Ubiquitin flips the switch for spindle checkpoint inactivation, according to a pair of studies by Sashank Reddy, Marc Kirschner, and colleagues and by Frank Stegmeier, Stephen Elledge (Harvard Medical School, Boston, MA), and colleagues.
The checkpoint stands guard over mitosis to ensure accurate chromosome segregation. While the spindle takes time to assemble, two checkpoint proteins bind tightly to Cdc20 to keep it from activating the anaphase-promoting complex (APC). The checkpoint stays on as long as it senses that kinetochores are still unattached.
The researchers found that flooding the system with UbcH10, which ubiquitinates APC, or p31comet, a protein previously implicated in checkpoint inactivation, caused cells to crash through the checkpoint. These proteins promoted APC-dependent ubiquitination of Cdc20, which pried it from the checkpoint proteins' grip and released the brake on anaphase.

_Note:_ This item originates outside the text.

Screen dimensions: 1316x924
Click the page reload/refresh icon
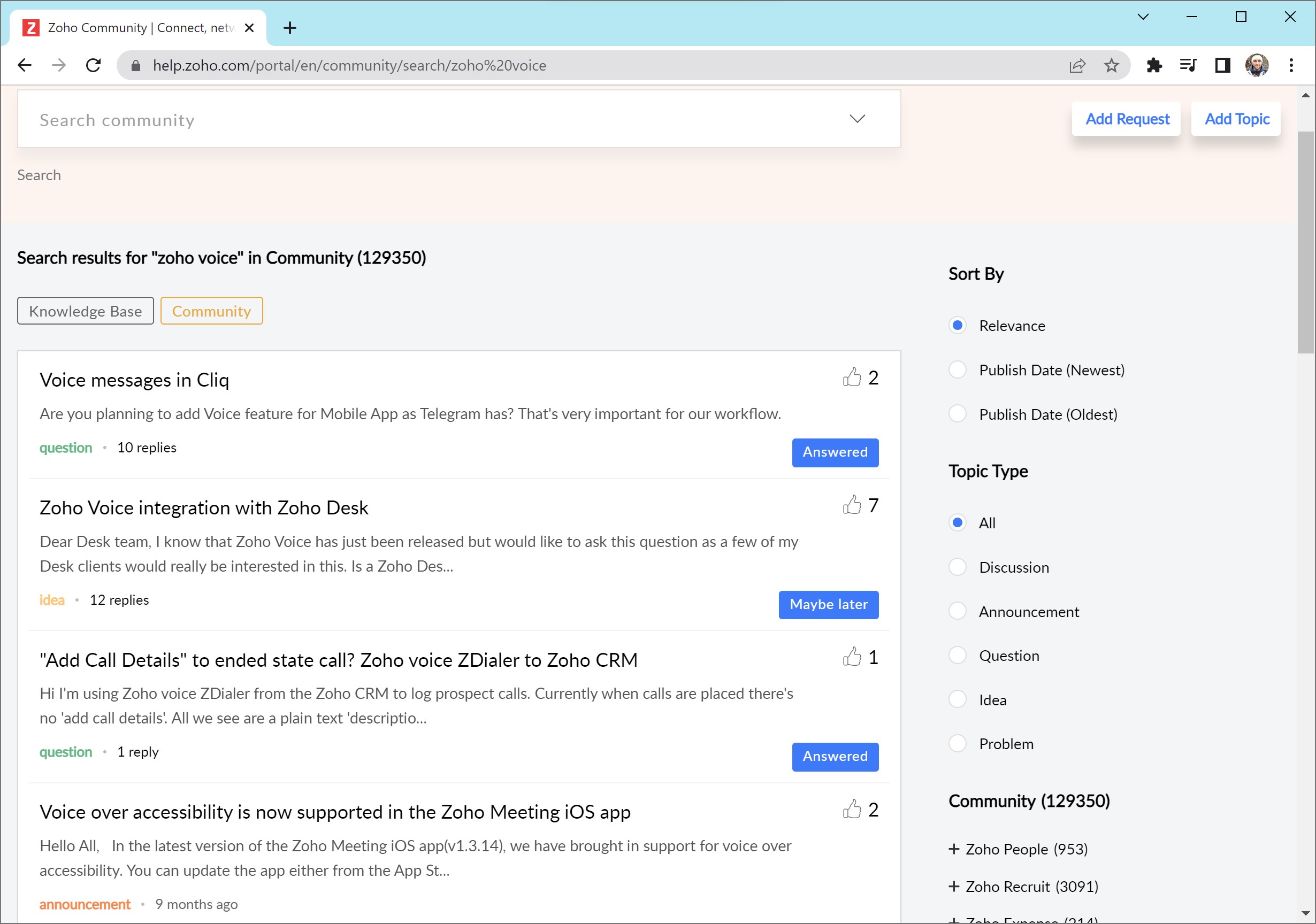tap(93, 66)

An RNAi screen in the Elledge lab uncovered a deubiquitinating enzyme, called USP44, that provides the opposing force to keep the checkpoint on. High levels of USP44 caused cells to arrest in mitosis. Without it, cells divided rampantly with chromosome segregation errors.
These opposing forces determine the ultimate level of Cdc20 ubiquitination. Only when Cdc20 is sufficiently ubiquitinated can anaphase procede. Many tumors have elevated levels of UbcH10, which might push them prematurely into anaphase.